Paris, le 20 mars 1866
Lettre de M. de Persigny à Napoléon

Sire,

M. Rouher a fait un magnifique discours, quoiqu'affaibli par une concession que je regrette. Il a remis les principes à leur place, et il en était temps. Mais je me permettrai de dire à ce sujet comme Catherine de Médicis : Le drap est bien coupé, il faut maintenant le coudre ; c'est-à-dire : il faut rétablir l'autorité par des actes. Or, comme ce n'est pas par des discours ni par les attaques des ennemis que l'autorité a été ébranlée, mais bien par la faiblesse du pouvoir, ce n'est pas par des paroles qu'on peut la rétablir. Dans huit jours on aura oublié le discours du ministre comme ceux de l'opposition, et la situation continuera en s'aggravant si l'on ne prend pas en toutes choses l'attitude que réclame le pays.
J'ai assisté aux principales séances de la Chambre. Cette Chambre est excellente ; aussitôt qu'on fait acte d'énergie ou d'autorité elle applaudit avec transport. Si depuis deux ans on n'avait pas mis tout en question et même les candidatures officielles, il n'y aurait pas eu cette défection que signale le chiffre 65 (Il s'agit d'un amendement au projet d'Adresse qui, soutenu par MM. Emile Ollivier, Buffet, etc., combattu par M. Rouher, obtint, non pas 65, mais 61). Au lieu de se ménager un effet oratoire pour la fin de la discussion de l'Adresse, si M. Rouher, dès le début, avait posé carrément la question comme il l'a fait à la fin, l'amendement n'aurait pas eu lieu, et un fait grave, le chiffre de 65, ne serait pas venu accroître la situation en sollicitant de nouvelles défections.

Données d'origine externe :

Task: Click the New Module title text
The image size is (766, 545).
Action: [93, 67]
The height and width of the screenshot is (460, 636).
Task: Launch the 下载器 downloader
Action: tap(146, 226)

On a fait juste le contraire de ce qu'il fallait faire. M. Rouher a fait au Sénat contre moi une harangue d'un libéralisme exagéré, et il a ainsi encouragé les esprits dans cette voie ; puis il ne parle au Corps législatif que quand les positions sont prises, les amour-propres engagés et les noms compromis. Tout cela, calcul d'orateur qui se ménage un succès, mais politique nulle.
Néanmoins, le discours en lui-même est une déclaration excellente à laquelle je m'empresse d'applaudir ; mais Dieu veuille que les paroles soient suivies d'effet.
Je suis avec respect, Sire, de Votre Majesté, le très-humble et très-dévoué serviteur.